Con el niño en brazos. (With the child in her arms).

Sus pasos eran todo lo apresurados que le permitían sus relativamente cortas piernas. Marie llevaba al pequeño arrebujado en una manta apretada contra su pecho agitado por la respiración frenética al impulsarse en la carrera que mantenía contra la sombra enfurecida que les perseguía sin tregua desde la aldea. No llovía pero un fuerte viento procedía en sentido contrario a la dirección de la huída, ensañándose con su rostro, alborotándole su larga melena rizada morena. La hojarasca se arremolinaba en círculos a sus pies conforme iba adentrándose en la espesura del bosque.
Debía alejarse del peligro que representaba la cercanía del sujeto que estaba empeñado en detenerla. Si aquella persona los interceptaba antes de llegar al refugio, tanto Marie como el niño que llevaba en brazos estarían perdidos para siempre.

– ¡Ven aquí, zorra! ¡Detente! ¡Ya estoy harto de ir tras de ti! – llegó la voz estridente y furiosa del hombre que les seguía el rastro.
Cada vez se hallaba más cercano.
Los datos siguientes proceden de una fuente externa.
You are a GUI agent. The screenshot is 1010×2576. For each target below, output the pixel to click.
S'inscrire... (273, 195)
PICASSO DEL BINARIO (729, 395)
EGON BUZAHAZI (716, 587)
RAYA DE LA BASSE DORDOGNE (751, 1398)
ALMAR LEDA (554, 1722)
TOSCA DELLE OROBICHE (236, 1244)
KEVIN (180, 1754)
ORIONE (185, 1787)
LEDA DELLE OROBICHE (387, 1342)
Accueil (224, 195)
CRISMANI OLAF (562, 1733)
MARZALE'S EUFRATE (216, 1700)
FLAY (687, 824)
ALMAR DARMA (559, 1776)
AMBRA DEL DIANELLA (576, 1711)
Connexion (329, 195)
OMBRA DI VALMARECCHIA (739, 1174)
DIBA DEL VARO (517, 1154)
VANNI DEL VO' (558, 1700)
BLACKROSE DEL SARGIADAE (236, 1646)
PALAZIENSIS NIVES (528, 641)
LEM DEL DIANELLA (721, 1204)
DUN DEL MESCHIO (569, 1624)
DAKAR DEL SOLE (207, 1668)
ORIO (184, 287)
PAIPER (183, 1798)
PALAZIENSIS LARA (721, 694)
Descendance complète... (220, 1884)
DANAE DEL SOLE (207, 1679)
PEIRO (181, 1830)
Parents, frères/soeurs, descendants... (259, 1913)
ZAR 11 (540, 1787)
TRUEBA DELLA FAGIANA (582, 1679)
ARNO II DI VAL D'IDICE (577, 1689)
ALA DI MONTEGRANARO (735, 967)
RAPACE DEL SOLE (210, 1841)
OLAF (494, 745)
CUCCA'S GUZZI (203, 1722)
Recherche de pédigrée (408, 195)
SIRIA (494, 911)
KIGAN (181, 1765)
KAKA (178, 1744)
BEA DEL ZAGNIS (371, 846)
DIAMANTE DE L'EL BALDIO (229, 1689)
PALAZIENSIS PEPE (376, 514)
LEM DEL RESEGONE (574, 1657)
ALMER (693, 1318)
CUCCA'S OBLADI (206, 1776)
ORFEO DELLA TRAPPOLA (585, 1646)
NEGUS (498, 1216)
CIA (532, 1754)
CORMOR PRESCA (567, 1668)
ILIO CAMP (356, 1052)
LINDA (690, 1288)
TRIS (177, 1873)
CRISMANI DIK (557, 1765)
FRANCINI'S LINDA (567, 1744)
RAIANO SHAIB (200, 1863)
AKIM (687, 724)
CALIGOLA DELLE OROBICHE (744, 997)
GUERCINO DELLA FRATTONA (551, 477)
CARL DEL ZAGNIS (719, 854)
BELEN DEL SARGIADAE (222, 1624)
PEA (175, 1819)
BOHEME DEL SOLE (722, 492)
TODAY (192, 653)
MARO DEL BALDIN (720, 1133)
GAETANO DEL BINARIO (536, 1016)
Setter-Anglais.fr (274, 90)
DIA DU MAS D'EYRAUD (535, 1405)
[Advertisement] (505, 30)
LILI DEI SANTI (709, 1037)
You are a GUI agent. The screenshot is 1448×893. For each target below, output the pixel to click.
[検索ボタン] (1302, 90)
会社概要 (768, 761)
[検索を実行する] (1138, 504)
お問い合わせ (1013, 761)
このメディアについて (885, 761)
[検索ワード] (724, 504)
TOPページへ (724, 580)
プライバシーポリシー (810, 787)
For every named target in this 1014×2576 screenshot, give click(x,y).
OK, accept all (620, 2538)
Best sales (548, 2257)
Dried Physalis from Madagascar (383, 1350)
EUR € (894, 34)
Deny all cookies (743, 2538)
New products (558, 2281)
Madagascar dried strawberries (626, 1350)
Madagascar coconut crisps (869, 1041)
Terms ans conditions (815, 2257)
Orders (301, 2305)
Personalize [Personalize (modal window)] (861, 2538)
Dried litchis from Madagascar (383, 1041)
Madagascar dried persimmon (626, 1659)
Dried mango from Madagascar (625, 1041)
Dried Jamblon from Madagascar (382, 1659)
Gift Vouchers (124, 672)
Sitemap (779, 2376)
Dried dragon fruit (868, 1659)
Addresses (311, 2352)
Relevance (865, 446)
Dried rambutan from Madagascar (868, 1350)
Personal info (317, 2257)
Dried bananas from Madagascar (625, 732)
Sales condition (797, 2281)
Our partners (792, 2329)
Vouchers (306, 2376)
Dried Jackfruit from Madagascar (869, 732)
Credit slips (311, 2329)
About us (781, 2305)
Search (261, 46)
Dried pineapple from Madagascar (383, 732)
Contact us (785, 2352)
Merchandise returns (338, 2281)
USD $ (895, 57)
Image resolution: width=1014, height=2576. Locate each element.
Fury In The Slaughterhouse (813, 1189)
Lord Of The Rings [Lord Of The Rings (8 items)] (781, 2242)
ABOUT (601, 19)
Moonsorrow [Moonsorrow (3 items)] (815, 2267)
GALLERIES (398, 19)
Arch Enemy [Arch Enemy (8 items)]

A metro y medio.
El hombre, ataviado con una larga capa oscura que le cubría desde la barbilla hasta los muslos estaba presto a desenvainar la espada.
Marie serpenteó entre caminos secretos que quedaban tenuemente al descubierto por el halo de la luna llena. Las ramas golpearon sus antebrazos y los hombros. Agachó la cabeza para que los cabellos no se le quedaran enredados en la maleza, sorteando piedras, troncos, hoyos que parecían querer impedirle el éxito.
– ¡Ya te tengo!
Ya lo tenía encima. Marie estaba desconsolada y sumamente nerviosa. No pudo fijarse en una raíz que sobresalía bajo un lecho de hojas muertas, perdiendo la estabilidad, cayendo de bruces sobre la dura tierra del firme. El niño se le escapó de los brazos, quedando a escasa distancia de donde quedó establecido su cuerpo.
Apenas le dio tiempo a Marie mirar hacia atrás, cuando una espada afilada sesgó su cabeza de un certero y único tajo, dejándola  morir desangrada en un charco de sangre que la madre tierra se fue encargando de absorber conforme su cabeza quedó reposando a escasos centímetros del resto de su diminuto cuerpo femenino.
La espada fue envainada por su dueño, y sin prestar atención al cadáver de la joven, se aprestó a recoger complacido a la criatura, cuyo cuerpo quedó protegido de recibir ningún daño por lo recio que era la manta que lo envolvía.
Su dentadura refulgía a la pálida luz lunar.
Estaba satisfecho de tenerlo entre los brazos.
– Ya eres mío por fin – dijo en un susurro ronco.
Lo abrazó con fuerza, vibrando con la vitalidad que emergía del pequeño, alejándose de esa parte del bosque con largas zancadas.



                La puerta de la pequeña cabaña fue abierta de una patada, concitando la inmediata atención de los presentes en su interior. La estancia estaba iluminada por el fuego encendido en la chimenea. Rostros anhelantes contemplaron la llegada del hombre.
                Portaba entre sus brazos a aquel niño que precisaban tener con tanta necesidad.
                – ¡Familia! ¡Lo he recuperado! ¡Tobías está de nuevo con nosotros!
                Lo confirmó alzando al pequeño sobre los hombros. Este gesto terminó por asustarlo, consiguiendo que llorara con fuerza.
                Una mujer se acercó con urgencia para recogerlo y tratar de sumirlo en la seguridad del sueño infantil. Lo meció con cariño.
                – Mi Tobías. ¡Gracias al Cielo que vuelves a estar con nosotros!
                Su esposo se sentó a la mesa, satisfecho pero cansado por la implacable persecución que tuvo que realizar en la recuperación de su hijo.
                La madre de su mujer le sirvió un vino, y sin perder de vista al niño, preguntó:
                – ¿Y la bruja?
                El hombre se echó la capa hacia atrás, y con una sonrisa enorme, contestó:
                – Recibió lo que se merecía.